3. (No, Yes) A compromised client connecting over a "trusted" connection.

   A rooted phone connecting over wifi: the client could be ratting out
   the user, and the network would never know.  Most Windows boxes fall
   into this category.

4. (No, No) A compromised client connecting over a compromised
   connection.

   These are called iPhones.

What do we need to support useful communication between each without
disclosing secret-identity material to third parties?

My suspicions are:

1. This one's easy as pie, were pie easy.  If we need client
   applications, we use them.  If we need browser plugins, we use them.
   If we need a network, we use it.  We can enforce any restrictions we
   need for secure communications.

2. Initial delivery is difficult but, thereafter, execution is easy.

3. We can't trust the client, so it can't handle its own data.  ...What?
   Yeah...  We have to start being creative here.  Perhaps the client
   could hold half its (secret-shared) key, which is delivered to the
   server on connection.  Anybody could extract the key and impersonate
   the client.  It's the same problem as
   third-party-advertising-networks: only your adversaries and their
   3,000 closest friends have the information you don't want them to
   have.  Without your phone and password nobody else could impersonate
   you, though, so your secrets are safe from your siblings.

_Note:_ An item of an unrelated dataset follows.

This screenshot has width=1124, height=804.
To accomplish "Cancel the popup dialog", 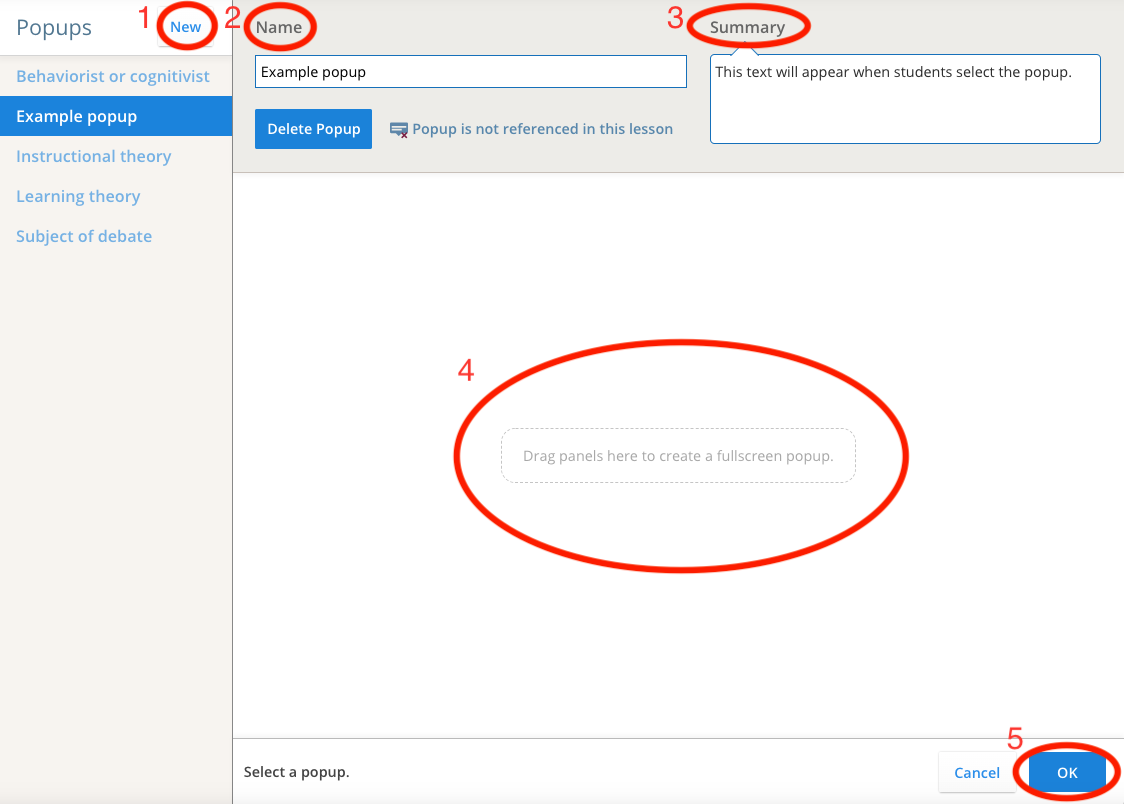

4. I have no idea how to handle the iPhone case.  iPhones can't store
   their own key identity material, as it's preemptively compromised.
   This is where the client-key-splitting idea comes into play, but that
   makes each FreedomBox a more worthwhile target, as knocking one of
   those over then compromises all its clients.

   I would be stunned if FBX applications were inoffensive enough to be
   distributable through any app stores.  Users can say *anything* they
   want and *we can't censor them?!* It'd never fly.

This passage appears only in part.